What was it about Luna?

Well, she’s beautiful; she’s got a beautiful head. I think all of us, when we see cows, you don’t see the individual. I knew once we started filming the individual you would see her, but I tried to find a cow that had a very distinct head. And she does, because she’s all white, and she has this little black spot. She also had attitude, and I wanted a cow with attitude.

How was it to deal with the farmers? Did they react with trepidation?

The farmers were fantastic. That’s their reality. They work really hard and do their best for the animals in those circumstances. They’ve been dairy farmers for a really long time. They knew exactly what we were doing. It was all very straight. I wouldn’t want to do it in any other way. I’m not trying to… you know. We went to see them before I came here and said, “There’s going to be a lot written, and people will say all kinds of things. I just want to warn you about that.” I wanted to know their concerns.

One factor that stands out is the lack of human presence; our focus is so much on the cow. Was that always the idea?

It wasn’t minimizing, but basically just being with the cow. I realized early on that her eyes were everything, so I wanted to keep her head in the frame as much as possible. The reason I picked Magda [Kowalczyk, the cinematographer], is because she went to film some cows in Poland, and she did a beautiful job of filming these cows’ heads. I realized from that point to stay with them in their experience.

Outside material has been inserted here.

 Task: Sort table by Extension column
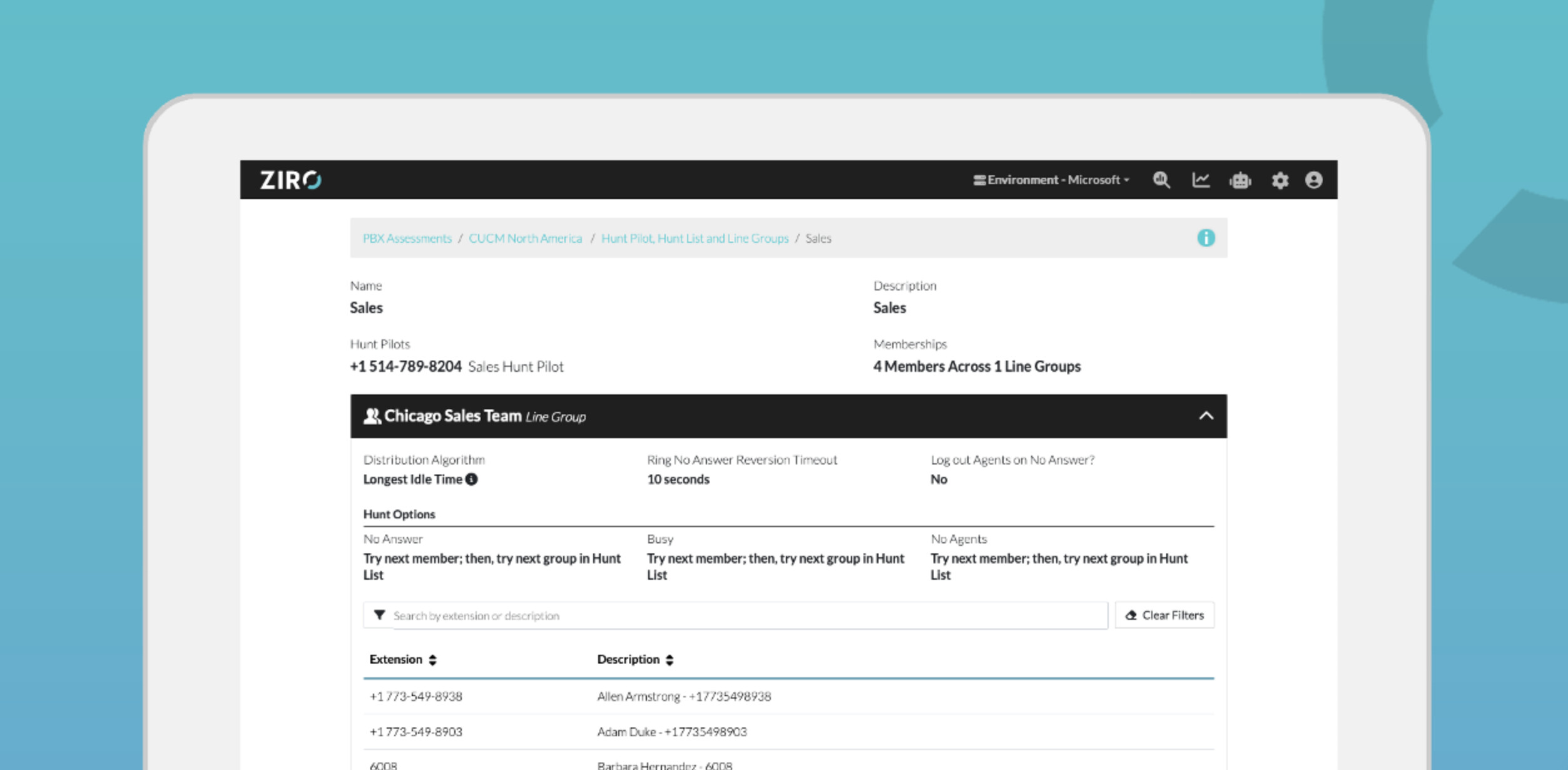402,659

Have you seen Gunda? How do you feel about the coincidence of these two films, focused on a single animal, coming out so close together?

I haven’t, actually. Perhaps I should have before I came here, but I haven’t seen it yet. I’ve heard about it. I don’t know about that film, but I’ve been doing mine for a very long time. So I think it’s just in the zeitgeist.

It’s clear that the way the food industry operates is not sustainable. Was that part of your motivation for making Cow?

I want it to be received however people want to receive it. The amount of meat that we eat, the sustainability is in question. There are huge problems in the world connected with how much meat we eat. People find it hard to connect with something that isn’t really in their lives. So I think the only way to change those things is for the real big decision-makers to change. I don’t think people will stop eating meat because of the climate. Apparently last year in America was the biggest meat-eating year of all time.

Are you vegetarian or vegan?

I’m not going to talk about that because I don’t want it to become about that.

There were a lot of tears at the screening yesterday. How did it feel for you to be there with Luna, knowing what was going to come?

We got very attached to her. The day she died was a difficult day. But there was something beautiful about her death, also. Death is part of it. I got more realistic about things. What I said about getting rid of the romance; it’s really not romantic. The reality is what it is. Some of those things are quite hard things to know, but that’s part of it. We avoid all the uncomfortable things in life. We don’t want to know, but life is uncomfortable sometimes. Life is brutal sometimes. That’s our reality.

In an ideal world, what impact would you want the film to have?

I’m going to let everyone have their own relationship with it. Somebody told me that they heard an influencer from Russia walking down the street yesterday and he was saying, “Hey, everyone! I’ve got a coffee and there’s no milk in it because I’ve just seen Cow.”

Cow premiered at Cannes Film Festival.